LevelDB Explained - Bloom Filter Implementation and Visualization

In LevelDB, data is stored in SSTable files. When using Get() to query a key, it may be necessary to read multiple blocks from the SST file. To reduce disk reads, LevelDB provides a FilterPolicy strategy. If it can determine that a key is not in the current SSTable file, it can skip reading that file, thus improving query efficiency.

LevelDB supports user-defined filter policies but provides a default Bloom filter implementation. A Bloom filter is a space-efficient data structure used to determine whether an element is a member of a set. It has a certain false positive rate but no false negatives. In simple terms, if a Bloom filter determines that an element does not exist, then the element definitely does not exist; if a Bloom filter determines that an element exists, then the element may not exist.

Using a Bloom filter in LevelDB is quite simple, as shown in the following code:

leveldb::Options options;
options.filter_policy = NewBloomFilterPolicy(10);
leveldb::DB* db;
leveldb::DB::Open(options, "/tmp/testdb", &db);
// ... use the database ...
delete db;
delete options.filter_policy;

So what are the principles behind Bloom filters?

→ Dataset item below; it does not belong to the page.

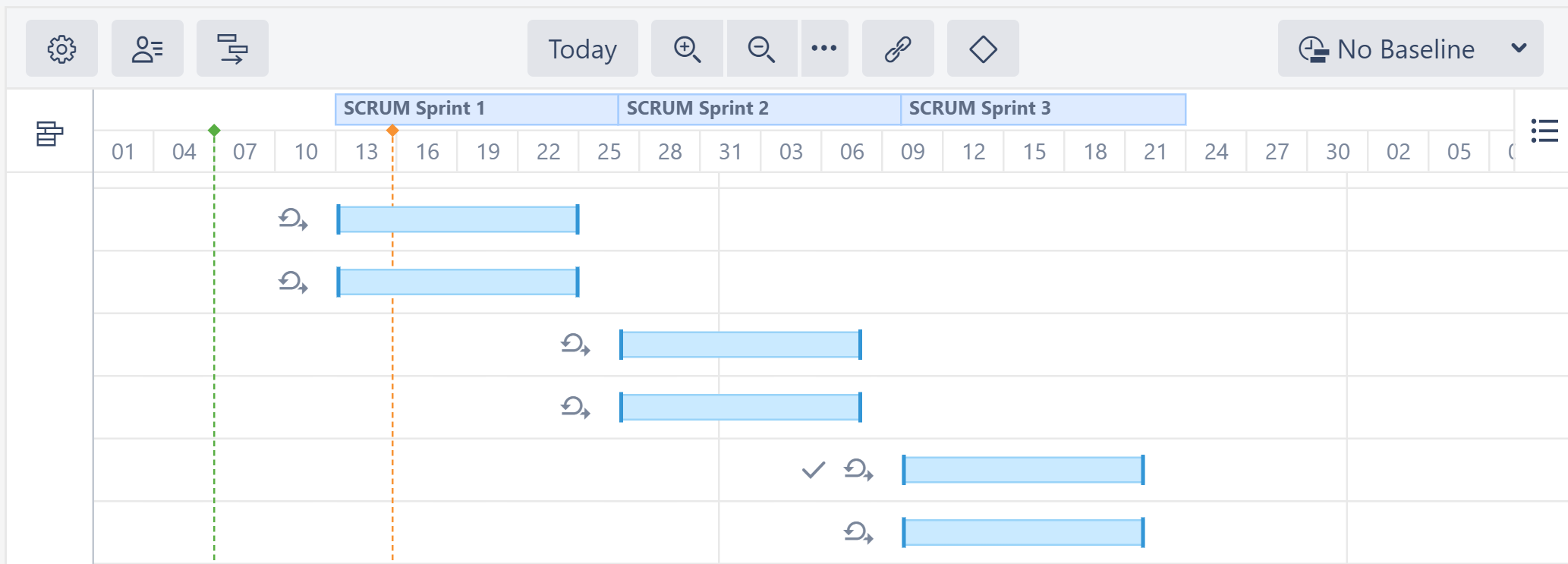Click the dependency link icon
This screenshot has width=1568, height=564.
[898, 49]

And how are they implemented in LevelDB? Let’s take a look together in this article.

LevelDB Interface Definition

Before delving into the implementation details of Bloom filters, let’s first look at how LevelDB defines the filter interface.

LevelDB defines the interface for filter policies in filter_policy.h. FilterPolicy itself is an abstract class that defines 3 pure virtual functions as interfaces. It cannot be instantiated directly and must be implemented by subclasses.

class LEVELDB_EXPORT FilterPolicy {
 public:
  virtual ~FilterPolicy();

  virtual const char* Name() const = 0;

  virtual void CreateFilter(const Slice* keys, int n,
                            std::string* dst) const = 0;

  virtual bool KeyMayMatch(const Slice& key, const Slice& filter) const = 0;
};

All three of these interfaces are important, and the code comments explain them in detail:

Name(): Returns the name of the filter policy, which is very important for version compatibility. If the implementation of the filter policy (i.e., data structure or algorithm) changes, potentially causing incompatibility with old versions, the returned name should reflect this change to prevent old filter policies from being used incorrectly.
CreateFilter(): Used to create a filter, i.e., adding all keys in keys to the filter and then saving the content in dst.
KeyMayMatch(): Used to determine if a key exists in the filter, where filter is the dst generated by CreateFilter(). If the key exists in the filter, it must return true. If it doesn’t exist, it can return either true or false, but the probability of returning false should be as high as possible.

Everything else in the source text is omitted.